> [PASSAGE TO READ]:
• • • • •
Pheasants, both adult birds and chicks, were speckled on the edge of a harvested wheat field.
Nearly 40 birds were counted in a matter of seconds.
“That’s a really good group,” said Travis Runia, upland game biologist for South Dakota’s Department of Game, Fish & Parks. “There’s about six broods right there.”
The broods of pheasants, aka family groups of chicks, then began to scatter into the cattails and tall grasses. That field accounted for nearly one-third of the pheasants Runia logged Tuesday southeast of Huron during one of the state’s 109 pheasant brood survey routes.
The routes, which span 30 miles, are spread across South Dakota and are surveyed annually from late-July through mid-August. Seventy GF&P observers collect the route’s data and send them to Runia to assemble for a report that’s published prior to Labor Day.
• • • • •
> [RAW DATA]:
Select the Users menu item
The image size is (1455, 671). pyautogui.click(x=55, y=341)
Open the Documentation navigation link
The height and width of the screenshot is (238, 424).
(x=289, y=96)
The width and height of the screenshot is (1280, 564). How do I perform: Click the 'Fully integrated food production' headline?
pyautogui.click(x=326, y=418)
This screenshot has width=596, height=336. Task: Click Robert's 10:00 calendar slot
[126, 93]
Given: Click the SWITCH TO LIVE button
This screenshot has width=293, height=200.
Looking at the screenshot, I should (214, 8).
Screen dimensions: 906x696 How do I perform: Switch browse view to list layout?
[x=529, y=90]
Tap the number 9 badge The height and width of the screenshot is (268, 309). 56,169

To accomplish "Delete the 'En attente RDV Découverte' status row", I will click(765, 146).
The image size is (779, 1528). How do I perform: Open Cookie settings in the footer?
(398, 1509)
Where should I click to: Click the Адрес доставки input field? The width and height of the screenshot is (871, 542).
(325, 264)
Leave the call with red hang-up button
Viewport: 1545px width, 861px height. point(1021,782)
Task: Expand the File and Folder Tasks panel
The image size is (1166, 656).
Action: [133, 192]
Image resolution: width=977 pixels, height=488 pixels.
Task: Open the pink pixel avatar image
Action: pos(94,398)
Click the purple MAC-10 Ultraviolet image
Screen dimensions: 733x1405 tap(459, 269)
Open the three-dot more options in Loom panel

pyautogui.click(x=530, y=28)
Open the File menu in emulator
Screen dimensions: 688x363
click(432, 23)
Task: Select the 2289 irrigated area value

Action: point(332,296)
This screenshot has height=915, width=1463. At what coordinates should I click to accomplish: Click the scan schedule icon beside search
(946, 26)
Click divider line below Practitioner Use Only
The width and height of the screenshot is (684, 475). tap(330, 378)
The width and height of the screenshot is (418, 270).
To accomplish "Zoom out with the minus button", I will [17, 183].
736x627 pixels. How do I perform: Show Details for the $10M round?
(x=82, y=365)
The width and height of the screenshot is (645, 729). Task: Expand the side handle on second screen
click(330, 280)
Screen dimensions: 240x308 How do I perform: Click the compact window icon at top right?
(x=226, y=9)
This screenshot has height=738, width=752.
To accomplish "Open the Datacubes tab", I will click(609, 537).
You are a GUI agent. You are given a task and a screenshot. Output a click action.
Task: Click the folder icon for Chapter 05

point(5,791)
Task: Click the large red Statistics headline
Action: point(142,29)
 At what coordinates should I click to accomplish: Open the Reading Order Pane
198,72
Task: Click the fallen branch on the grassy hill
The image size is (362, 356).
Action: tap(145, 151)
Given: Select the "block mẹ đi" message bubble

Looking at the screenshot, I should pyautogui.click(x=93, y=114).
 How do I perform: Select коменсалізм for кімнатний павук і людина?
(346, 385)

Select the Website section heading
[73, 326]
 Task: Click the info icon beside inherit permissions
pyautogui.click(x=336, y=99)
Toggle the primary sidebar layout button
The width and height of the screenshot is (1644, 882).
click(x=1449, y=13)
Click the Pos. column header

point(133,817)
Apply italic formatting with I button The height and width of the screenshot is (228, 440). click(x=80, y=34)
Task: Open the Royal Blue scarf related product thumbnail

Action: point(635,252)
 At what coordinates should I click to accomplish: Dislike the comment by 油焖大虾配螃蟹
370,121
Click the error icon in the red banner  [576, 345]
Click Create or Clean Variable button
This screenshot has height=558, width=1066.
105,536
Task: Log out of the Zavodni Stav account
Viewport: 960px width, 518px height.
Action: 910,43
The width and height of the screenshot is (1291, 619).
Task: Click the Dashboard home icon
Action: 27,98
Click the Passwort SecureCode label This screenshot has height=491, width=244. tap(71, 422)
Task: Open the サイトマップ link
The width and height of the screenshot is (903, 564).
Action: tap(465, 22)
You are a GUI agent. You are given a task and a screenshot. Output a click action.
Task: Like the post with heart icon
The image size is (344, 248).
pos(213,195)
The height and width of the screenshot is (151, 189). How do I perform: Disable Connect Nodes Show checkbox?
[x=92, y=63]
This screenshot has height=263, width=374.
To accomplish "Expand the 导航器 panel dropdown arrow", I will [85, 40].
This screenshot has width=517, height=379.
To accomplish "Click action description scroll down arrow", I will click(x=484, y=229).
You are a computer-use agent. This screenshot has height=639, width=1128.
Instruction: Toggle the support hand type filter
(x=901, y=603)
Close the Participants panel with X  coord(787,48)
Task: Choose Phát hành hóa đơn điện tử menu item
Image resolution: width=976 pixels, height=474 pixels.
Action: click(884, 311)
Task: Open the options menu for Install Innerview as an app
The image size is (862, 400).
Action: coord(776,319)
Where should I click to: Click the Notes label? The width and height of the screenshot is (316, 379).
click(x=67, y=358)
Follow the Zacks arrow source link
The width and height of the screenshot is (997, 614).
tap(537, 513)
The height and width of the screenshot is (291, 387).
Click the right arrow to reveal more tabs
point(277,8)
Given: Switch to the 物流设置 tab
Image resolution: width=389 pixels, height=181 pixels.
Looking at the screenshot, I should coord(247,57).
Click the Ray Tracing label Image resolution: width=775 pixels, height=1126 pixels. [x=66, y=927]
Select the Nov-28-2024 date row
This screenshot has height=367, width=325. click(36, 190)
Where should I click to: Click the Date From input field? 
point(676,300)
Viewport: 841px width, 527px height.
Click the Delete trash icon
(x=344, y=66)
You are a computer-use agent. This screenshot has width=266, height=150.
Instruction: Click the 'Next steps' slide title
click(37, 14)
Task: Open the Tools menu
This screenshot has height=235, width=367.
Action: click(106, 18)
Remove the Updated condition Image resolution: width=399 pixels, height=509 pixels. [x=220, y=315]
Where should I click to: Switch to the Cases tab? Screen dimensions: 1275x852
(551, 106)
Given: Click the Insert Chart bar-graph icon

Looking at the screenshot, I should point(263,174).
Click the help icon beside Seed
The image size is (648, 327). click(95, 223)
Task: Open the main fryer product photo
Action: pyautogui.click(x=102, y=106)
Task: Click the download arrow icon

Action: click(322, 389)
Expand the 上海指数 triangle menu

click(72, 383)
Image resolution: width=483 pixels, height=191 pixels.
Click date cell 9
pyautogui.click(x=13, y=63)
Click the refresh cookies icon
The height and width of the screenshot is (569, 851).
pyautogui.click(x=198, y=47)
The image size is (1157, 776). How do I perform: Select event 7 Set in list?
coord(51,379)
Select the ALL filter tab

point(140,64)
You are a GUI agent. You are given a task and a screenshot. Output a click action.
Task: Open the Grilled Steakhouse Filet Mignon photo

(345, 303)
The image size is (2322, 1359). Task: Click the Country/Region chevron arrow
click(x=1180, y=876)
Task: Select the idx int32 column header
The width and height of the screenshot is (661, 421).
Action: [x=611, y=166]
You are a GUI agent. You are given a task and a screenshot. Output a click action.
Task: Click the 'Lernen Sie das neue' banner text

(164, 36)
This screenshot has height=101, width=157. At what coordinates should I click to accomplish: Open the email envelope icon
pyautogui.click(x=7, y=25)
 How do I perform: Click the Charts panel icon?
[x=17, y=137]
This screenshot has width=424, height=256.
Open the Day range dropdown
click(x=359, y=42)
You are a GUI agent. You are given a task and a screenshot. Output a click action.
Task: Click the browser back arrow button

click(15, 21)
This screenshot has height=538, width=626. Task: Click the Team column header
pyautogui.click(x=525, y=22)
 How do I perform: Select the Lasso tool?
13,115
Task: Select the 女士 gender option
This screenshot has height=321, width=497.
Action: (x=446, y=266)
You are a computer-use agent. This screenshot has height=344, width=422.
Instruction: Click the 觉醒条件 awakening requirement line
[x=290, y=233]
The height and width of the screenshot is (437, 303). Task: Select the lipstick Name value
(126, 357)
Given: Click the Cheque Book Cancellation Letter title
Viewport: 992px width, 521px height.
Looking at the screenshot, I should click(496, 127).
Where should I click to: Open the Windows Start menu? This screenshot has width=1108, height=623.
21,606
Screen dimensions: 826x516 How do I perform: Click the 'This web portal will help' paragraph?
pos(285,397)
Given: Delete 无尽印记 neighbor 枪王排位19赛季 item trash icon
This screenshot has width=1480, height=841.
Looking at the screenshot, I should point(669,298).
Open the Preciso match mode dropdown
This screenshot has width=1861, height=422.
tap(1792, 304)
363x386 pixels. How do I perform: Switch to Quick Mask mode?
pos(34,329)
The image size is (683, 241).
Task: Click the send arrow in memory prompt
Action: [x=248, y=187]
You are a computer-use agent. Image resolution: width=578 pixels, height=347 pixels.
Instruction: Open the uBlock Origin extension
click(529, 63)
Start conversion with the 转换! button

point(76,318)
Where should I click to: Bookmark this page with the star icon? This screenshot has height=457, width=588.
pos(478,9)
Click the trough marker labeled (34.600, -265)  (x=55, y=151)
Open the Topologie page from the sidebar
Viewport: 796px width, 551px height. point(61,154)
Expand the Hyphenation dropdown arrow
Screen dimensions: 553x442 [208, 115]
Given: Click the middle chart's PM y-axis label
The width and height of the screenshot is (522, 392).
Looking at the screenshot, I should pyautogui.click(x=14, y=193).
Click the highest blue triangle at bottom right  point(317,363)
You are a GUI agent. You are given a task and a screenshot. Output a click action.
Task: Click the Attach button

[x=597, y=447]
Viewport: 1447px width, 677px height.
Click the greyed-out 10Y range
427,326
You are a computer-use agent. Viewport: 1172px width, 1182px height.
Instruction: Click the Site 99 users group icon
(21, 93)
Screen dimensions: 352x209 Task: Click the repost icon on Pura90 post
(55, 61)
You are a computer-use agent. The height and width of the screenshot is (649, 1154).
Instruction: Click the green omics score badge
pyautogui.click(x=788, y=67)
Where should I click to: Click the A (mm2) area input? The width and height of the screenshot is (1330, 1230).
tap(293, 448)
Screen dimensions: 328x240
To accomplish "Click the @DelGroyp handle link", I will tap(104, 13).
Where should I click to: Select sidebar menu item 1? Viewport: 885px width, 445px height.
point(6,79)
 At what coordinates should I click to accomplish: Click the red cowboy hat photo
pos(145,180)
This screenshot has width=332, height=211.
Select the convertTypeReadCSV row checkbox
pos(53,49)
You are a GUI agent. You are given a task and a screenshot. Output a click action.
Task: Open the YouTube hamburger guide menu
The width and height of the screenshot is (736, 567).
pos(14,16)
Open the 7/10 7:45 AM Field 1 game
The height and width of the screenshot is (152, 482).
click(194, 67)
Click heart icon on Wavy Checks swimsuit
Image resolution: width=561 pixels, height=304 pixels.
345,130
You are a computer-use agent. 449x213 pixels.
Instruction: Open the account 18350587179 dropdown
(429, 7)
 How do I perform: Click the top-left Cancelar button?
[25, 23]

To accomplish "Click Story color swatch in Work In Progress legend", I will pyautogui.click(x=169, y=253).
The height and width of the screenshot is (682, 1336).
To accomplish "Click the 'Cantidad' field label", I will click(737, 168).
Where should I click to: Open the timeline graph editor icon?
• • • • •
> [TASK ITEM]: In the pheasant survey article, rewrite the passage from "The broods of" to "brood survey routes.", replacing "cattails" with "reeds".

> [EXERCISE OUTPUT]:
The broods of pheasants, aka family groups of chicks, then began to scatter into the reeds and tall grasses. That field accounted for nearly one-third of the pheasants Runia logged Tuesday southeast of Huron during one of the state’s 109 pheasant brood survey routes.